Dew Days marches onThe crowds weren’t always as big as she might have liked, but all things considered Maribeth Vanderbeck was happy with year one of Farmington’s reimagined, renamed Dew Days celebration.
By: Nathan Hansen, The Farmington Independent
The crowds weren’t always as big as she might have liked, but all things considered Maribeth Vanderbeck was happy with year one of Farmington’s reimagined, renamed Dew Days celebration.
“I think it went pretty well,” said Vanderbeck, president of CEEF, the organization that puts on the annual community event. “The people who were there were really receptive. They really liked it. People were commenting on how much they liked the placement.”
That placement — most Dew Days events were held at the Dakota County fairgrounds — did not please everyone. Several downtown business owners were upset that the festival, long held on the city’s downtown streets, was moving farther from their front doors. But others seemed happy with the space the new location provided.
Location was just one of the changes this year. CEEF also restored the event’s name to the one it has carried for most of existence and added new events meant to appeal to groups of all ages.
Vanderbeck said attendance was good for events held during the day. A brand new kickball tournament drew seven teams and a tug-o-war showdown between the Farmington police and fire departments was a popular attraction. The Dakota Valley Arts Council’s annual June Arts Show drew more than 370 people, many more than usual.
“The art show was fantastic. The Flavors of Farmington was fantastic. Everyone is raving about that one,” Vanderbeck said. “We did a few new things like a pie eating contest and a pizza eating contest and they were hilarious.”
Karaoke, another new addition, was busy throughout its run. And while the long-running bed races drew only three teams — one of which was a last-minute addition — a good crowd showed up to watch.

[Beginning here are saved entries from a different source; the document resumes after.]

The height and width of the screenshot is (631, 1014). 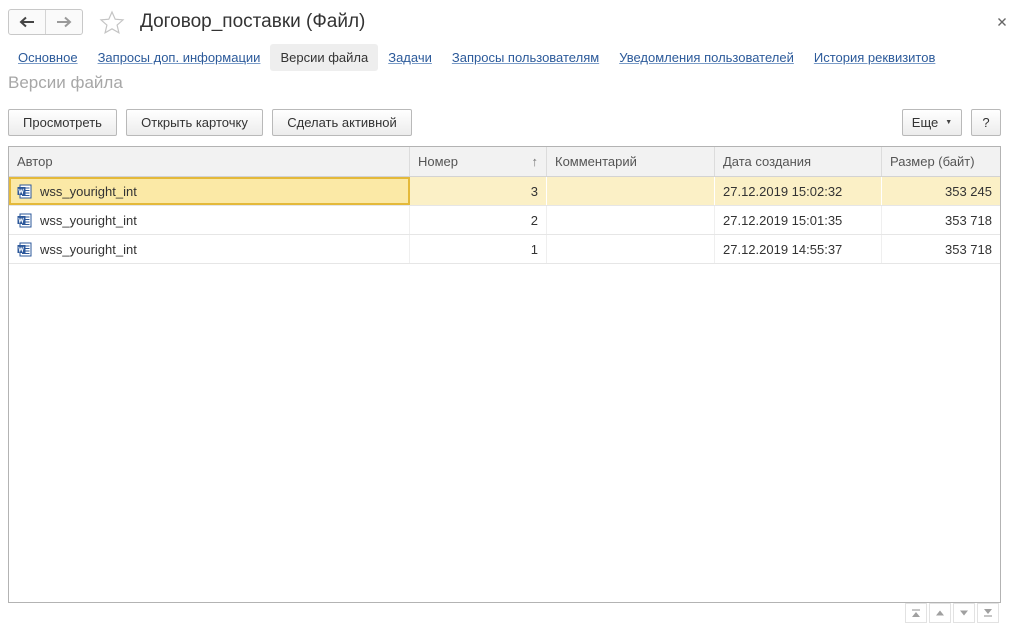 I want to click on tab-user-notifications: Уведомления пользователей, so click(x=706, y=58).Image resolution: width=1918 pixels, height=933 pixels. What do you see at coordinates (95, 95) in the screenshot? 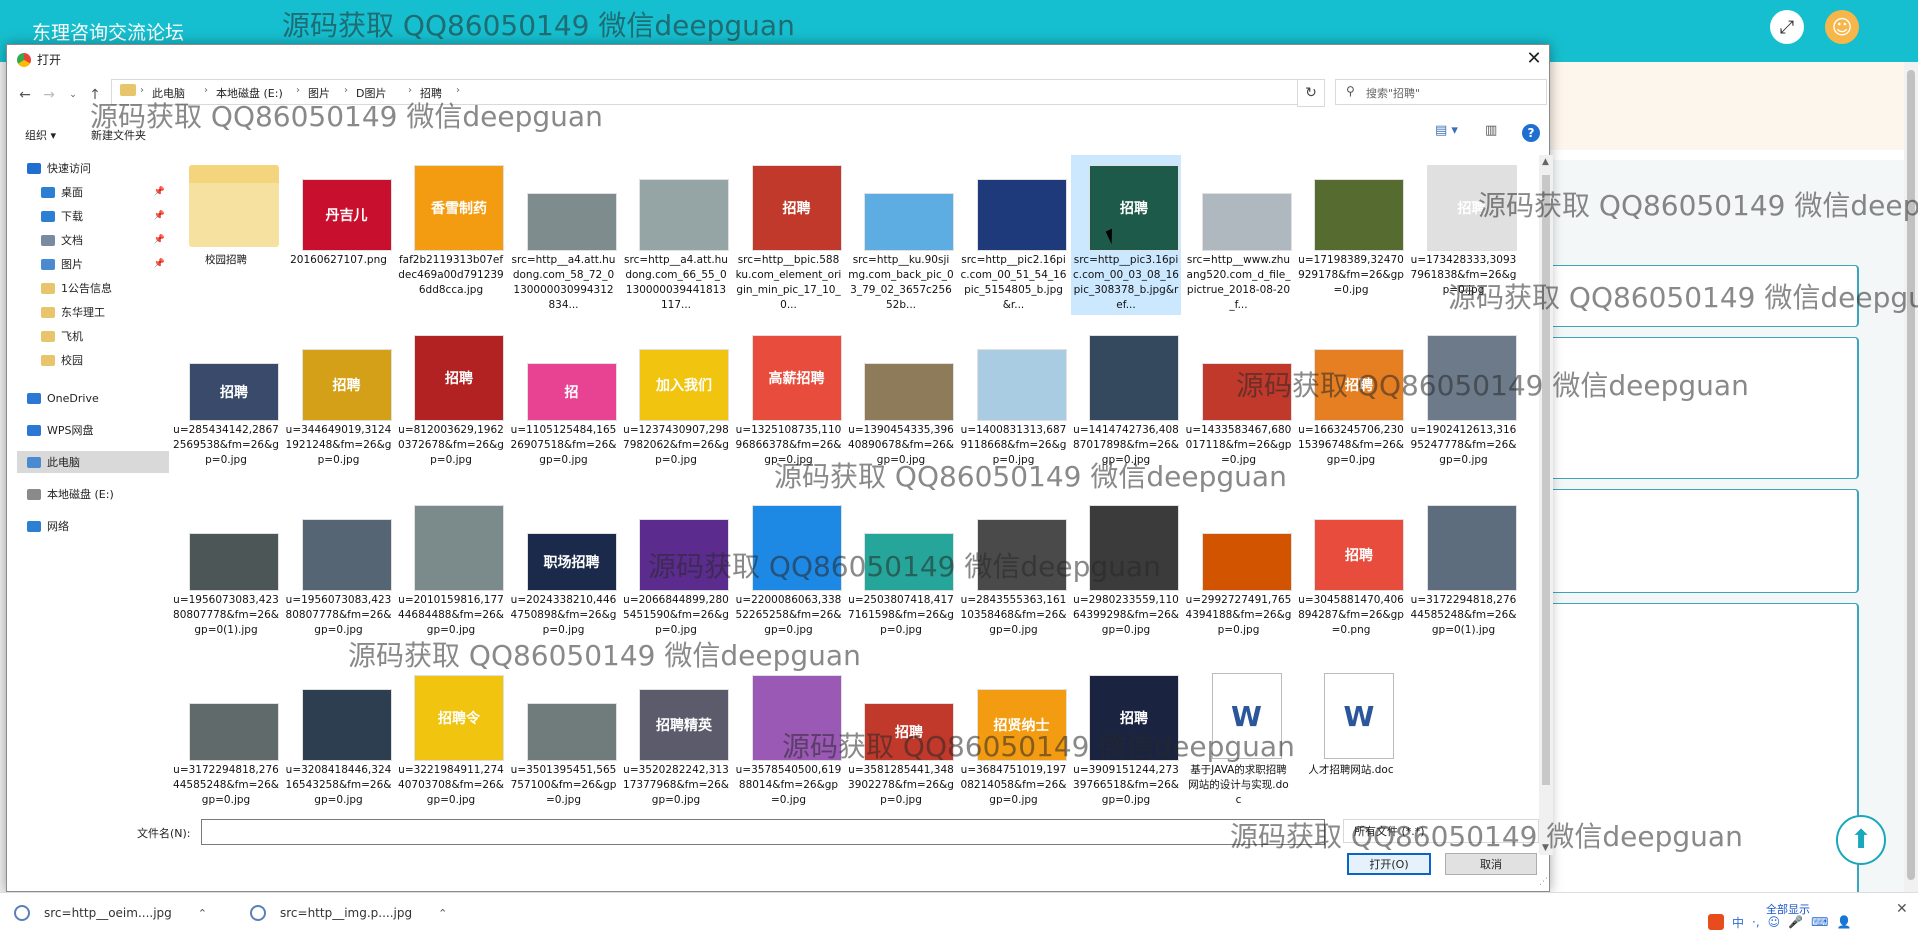
I see `up-arrow-icon: ↑` at bounding box center [95, 95].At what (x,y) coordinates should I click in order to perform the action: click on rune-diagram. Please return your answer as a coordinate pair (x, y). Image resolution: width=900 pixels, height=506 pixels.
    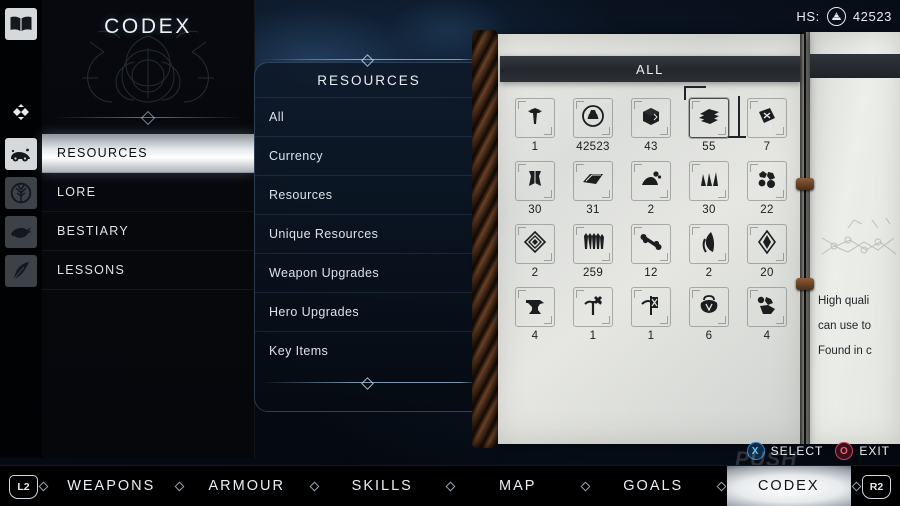
    Looking at the image, I should click on (859, 236).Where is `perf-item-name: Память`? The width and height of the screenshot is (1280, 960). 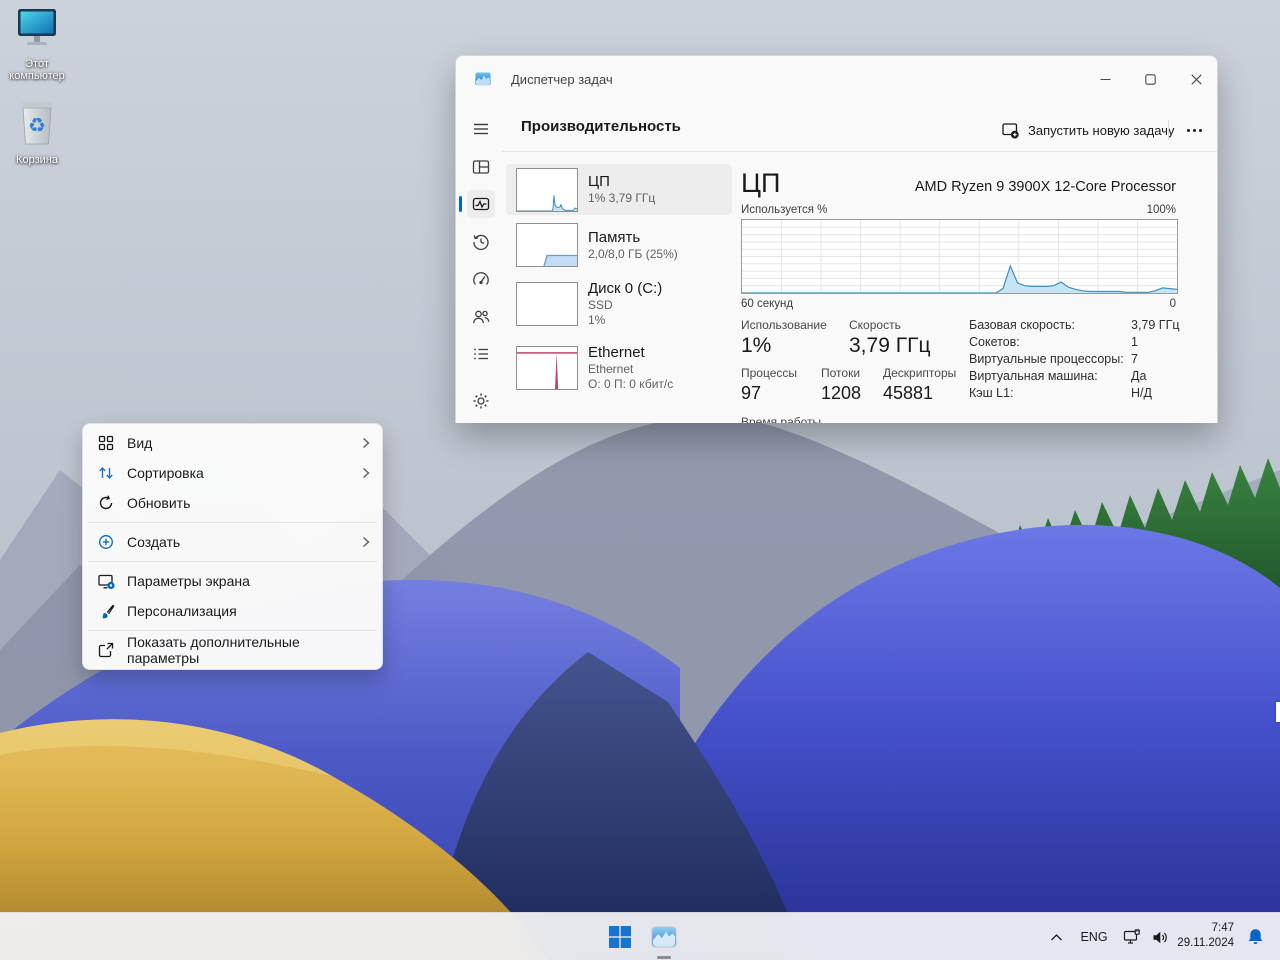 perf-item-name: Память is located at coordinates (614, 237).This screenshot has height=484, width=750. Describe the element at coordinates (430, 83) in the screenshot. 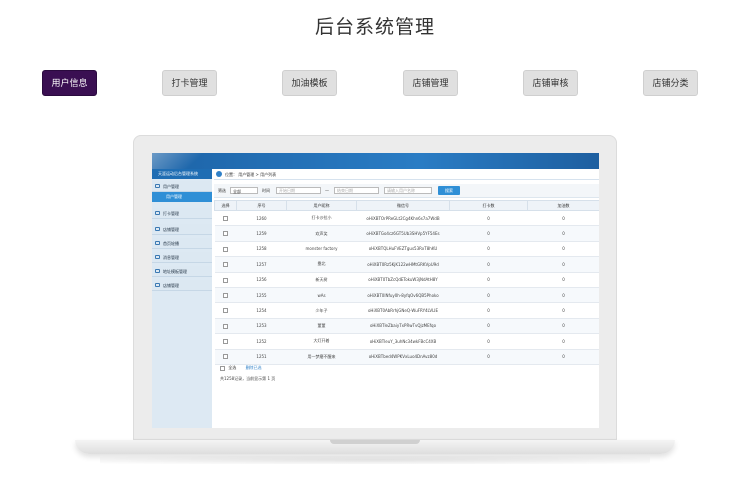

I see `tab-store-manage: 店铺管理` at that location.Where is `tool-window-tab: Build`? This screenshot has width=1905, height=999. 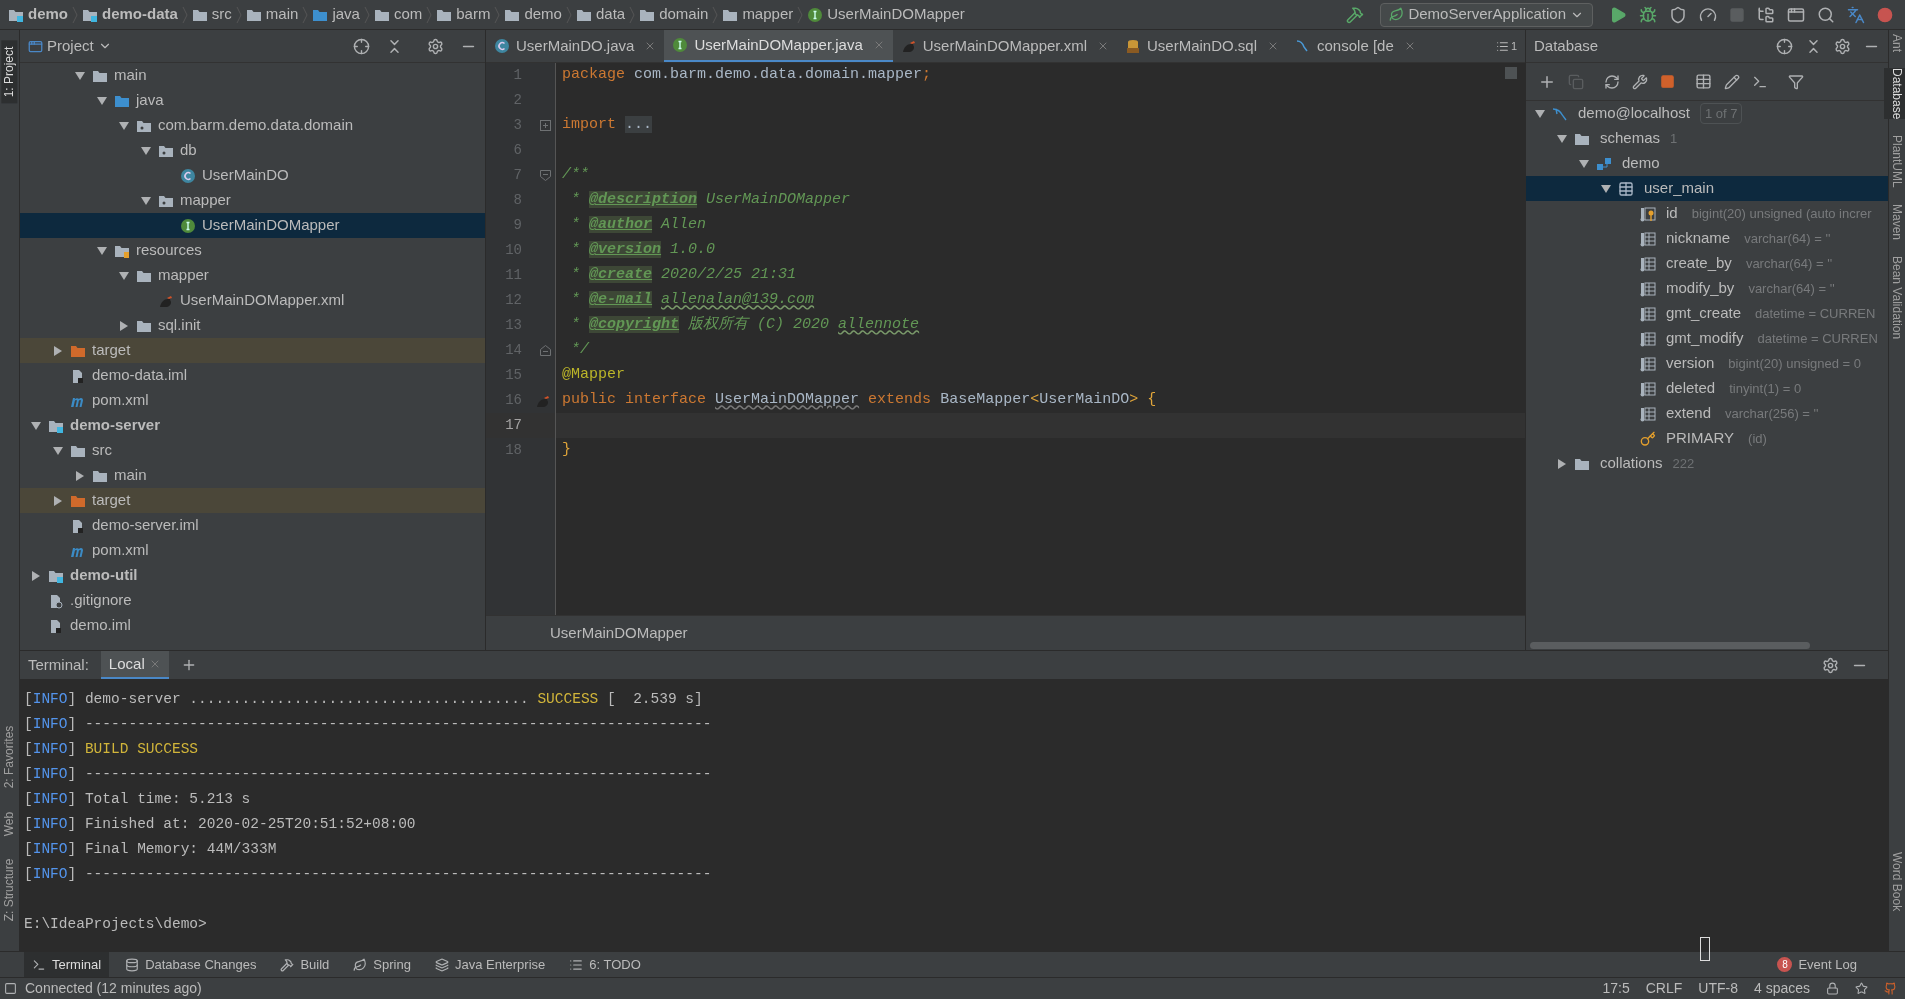 tool-window-tab: Build is located at coordinates (305, 964).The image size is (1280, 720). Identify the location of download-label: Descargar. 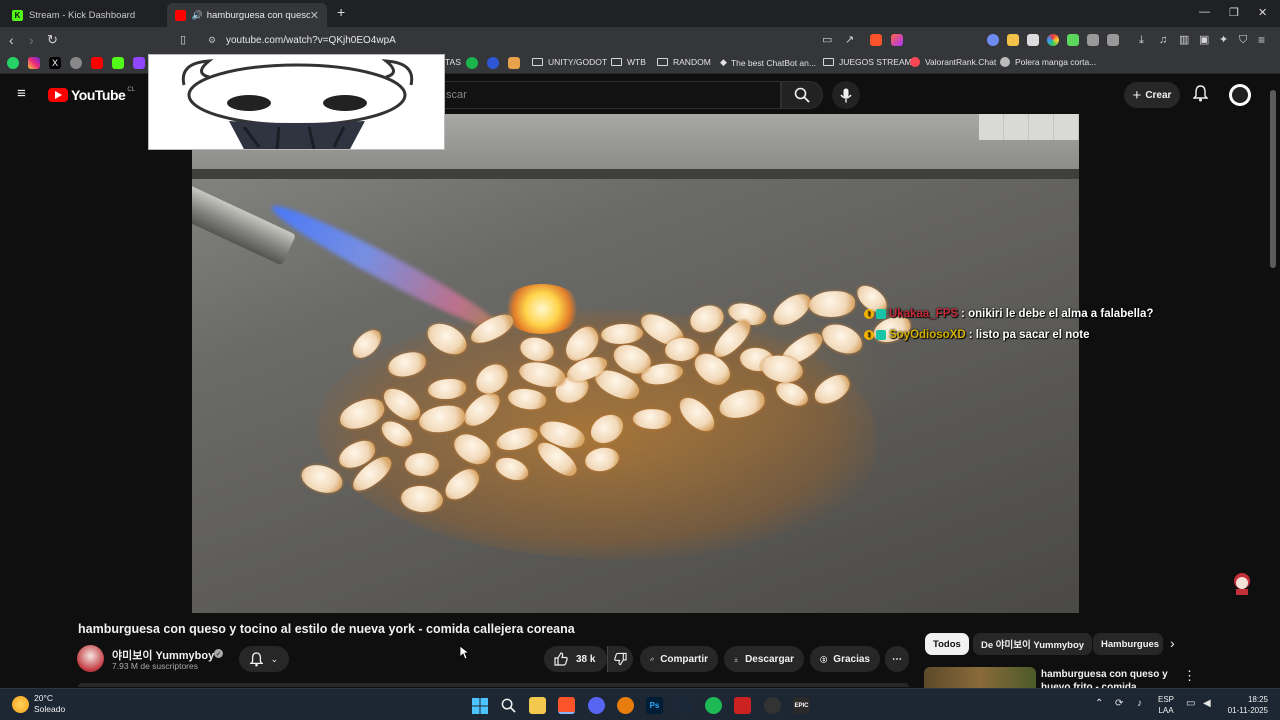
(770, 659). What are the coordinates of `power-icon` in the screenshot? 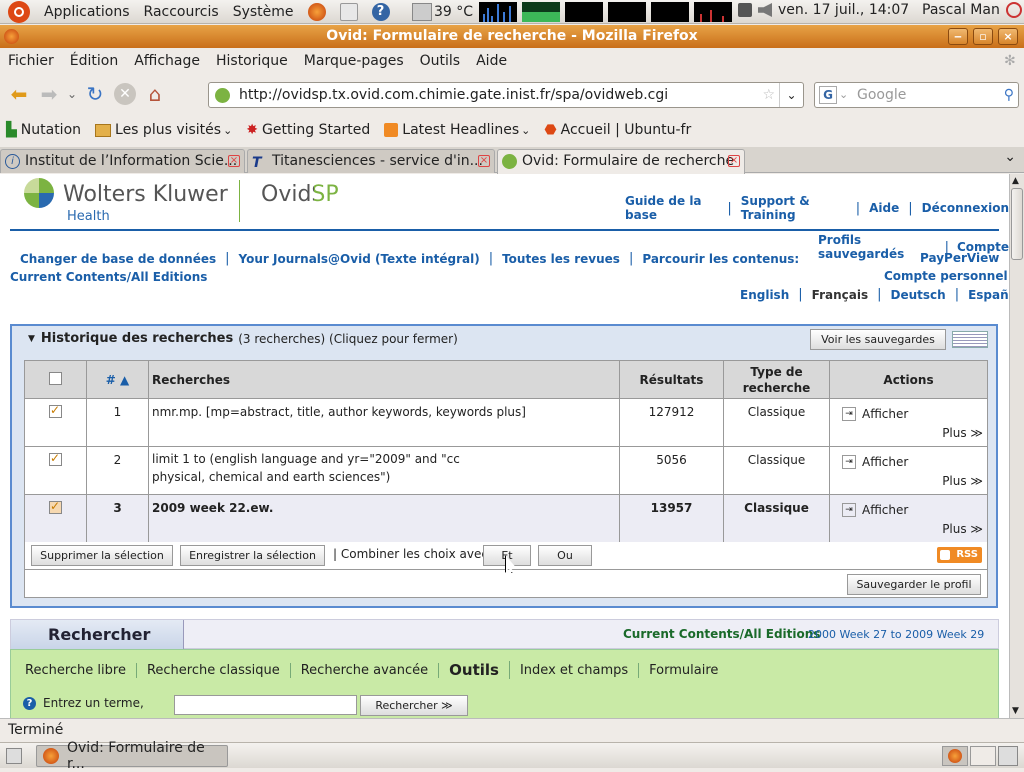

Attendance wasn’t quite as good at night. Vanderbeck said she was disappointed with attendance for this year’s bands.
“I don’t know if it was the economy,” Vanderbeck said. “From what I understand, other (festivals) are having the same problems.”
Vanderbeck is already applying lessons from this year’s event as she thinks about next summer. She figures next year’s celebration should be at least a few days shorter, and she wants to move the craft show from what turned out to be a low-traffic building to outdoor tents.
Vanderbeck also hopes to find a way to get more local businesses involved.
So far, though, the changes Vanderbeck has in mind are minor.
“I am totally happy,” she said. “It exceeded my expectations. The only thing that didn’t was the crowds.”